Текст:
IV. Преступление как атрибут театра
IV. Преступление как атрибут театра
Мой великий учитель Н. С. Таганцев{318} поставил мне 12 баллов на выпускном экзамене по уголовному праву.
Надеюсь, этого достаточно, чтобы читатель не счел дилетантским мой подход к понятию преступления, не отверг моей некоторой компетенции в этой сфере юриспруденции и тем самым не мог заподозрить меня в легкомыслии суждения об этом важном предмете.
Нет, нет! Я исключительно серьезен (пожалуй, даже преступно серьезен!) на волнующей меня стезе криминологии! Но именно поэтому-то мне и приходит здесь в голову, что преступление — будем наконец откровенны! — понималось до сих пор слишком… поверхностно (выражаясь мягко).
Начать с того, что на почве детерминизма — этой единственной почве, на которой философ чувствует себя прочно, — преступление теряет всю свою ощутимость как таковое, — страшное слово и только.

Исходные материалы:
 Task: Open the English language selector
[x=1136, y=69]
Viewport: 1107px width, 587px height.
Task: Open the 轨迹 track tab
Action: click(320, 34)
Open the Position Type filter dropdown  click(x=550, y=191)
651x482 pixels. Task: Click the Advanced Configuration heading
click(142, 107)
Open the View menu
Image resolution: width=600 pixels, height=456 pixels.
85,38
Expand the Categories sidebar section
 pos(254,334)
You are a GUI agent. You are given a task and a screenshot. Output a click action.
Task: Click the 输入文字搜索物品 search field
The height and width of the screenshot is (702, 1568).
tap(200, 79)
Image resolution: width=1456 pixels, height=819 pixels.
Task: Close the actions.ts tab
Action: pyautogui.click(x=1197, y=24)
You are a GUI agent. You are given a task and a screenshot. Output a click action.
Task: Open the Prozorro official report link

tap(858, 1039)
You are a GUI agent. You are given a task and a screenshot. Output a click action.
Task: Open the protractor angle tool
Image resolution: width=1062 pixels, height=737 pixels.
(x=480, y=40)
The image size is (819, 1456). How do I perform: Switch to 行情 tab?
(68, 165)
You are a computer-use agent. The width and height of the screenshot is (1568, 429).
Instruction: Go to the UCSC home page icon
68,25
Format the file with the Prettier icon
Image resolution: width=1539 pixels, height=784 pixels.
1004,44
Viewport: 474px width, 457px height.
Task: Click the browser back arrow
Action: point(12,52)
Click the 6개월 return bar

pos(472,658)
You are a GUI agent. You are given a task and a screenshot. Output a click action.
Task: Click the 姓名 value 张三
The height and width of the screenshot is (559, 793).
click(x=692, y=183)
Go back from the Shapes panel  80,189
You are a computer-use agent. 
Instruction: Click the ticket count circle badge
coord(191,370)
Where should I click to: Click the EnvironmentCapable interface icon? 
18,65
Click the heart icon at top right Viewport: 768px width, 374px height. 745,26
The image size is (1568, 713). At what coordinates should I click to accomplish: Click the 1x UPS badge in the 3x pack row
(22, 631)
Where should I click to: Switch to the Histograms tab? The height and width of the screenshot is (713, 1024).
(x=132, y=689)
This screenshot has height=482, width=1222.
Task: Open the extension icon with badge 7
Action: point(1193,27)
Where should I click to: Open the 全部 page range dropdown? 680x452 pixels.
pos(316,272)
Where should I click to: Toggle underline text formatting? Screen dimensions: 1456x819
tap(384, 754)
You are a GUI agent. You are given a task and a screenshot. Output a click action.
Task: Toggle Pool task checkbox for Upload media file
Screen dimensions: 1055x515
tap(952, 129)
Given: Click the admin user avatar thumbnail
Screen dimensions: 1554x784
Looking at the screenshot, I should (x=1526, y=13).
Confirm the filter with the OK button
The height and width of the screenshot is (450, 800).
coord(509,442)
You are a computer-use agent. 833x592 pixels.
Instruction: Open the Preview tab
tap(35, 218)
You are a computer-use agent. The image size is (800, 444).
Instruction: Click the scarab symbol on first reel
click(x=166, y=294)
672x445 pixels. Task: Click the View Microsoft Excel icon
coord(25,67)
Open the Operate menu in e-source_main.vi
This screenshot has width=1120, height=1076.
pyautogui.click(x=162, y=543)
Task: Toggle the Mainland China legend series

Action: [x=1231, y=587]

Что нужно сделать:
1. Сколько баллов поставил Н. С. Таганцев на выпускном экзамене по уголовному праву, согласно тексту о преступлении как атрибуте театра?
2. В тексте о преступлении как атрибуте театра автор надеется, что оценка на экзамене удержит читателя от некоторых выводов. Перечислите все эти выводы.
3. Продолжите текст о преступлении как атрибуте театра после его последнего предложения.

Ответы по заданиям:
1. 12 баллов.

2.
Автор надеется, что читатель:
- не сочтет его подход к понятию преступления дилетантским;
- не отвергнет его некоторой компетенции в этой сфере юриспруденции;
- не заподозрит его в легкомыслии суждения об этом важном предмете.

3.
Почему, спрашивается, преступление — вина перед законом, а не закон — вина перед преступлением? т. е. оскорбительное запрещение, обидная квалификация поступка и намерения, вторжение в интимную жизнь, угроза насилием?
{144} Я вижу в каждом конкретном случае так называемого «преступления» лишь противоречие взглядов на дозволенное и недозволенное. Не считать же мне поступок «преступлением» только потому, что в распоряжении законодателя городовые!
И я серьезно задаюсь вопросом: если воля несвободна, стало быть, если каждый на месте такого-то, там-то, при таких-то обстоятельствах, в таком-то душевном состоянии, с такими-то наследственными данными и пр. и пр., т. е. в полной зависимости от именно таких-то, а не иных внешних и внутренних причин, должен был непременно совершить такое-то преступление против уголовного закона, то спрашивается, не совершил ли бы преступник, удержавшись (поверим на секунду в эту возможность!) от долженствовавшего быть совершенным преступления, другого преступления, и именно против Естественного Закона, против той Природы, которая, на неисповедимых путях своих в роковой сети событий, не нам ведомых, приуготовила, именно приуготовила данное деяние в его преступной для закона человеческого форме?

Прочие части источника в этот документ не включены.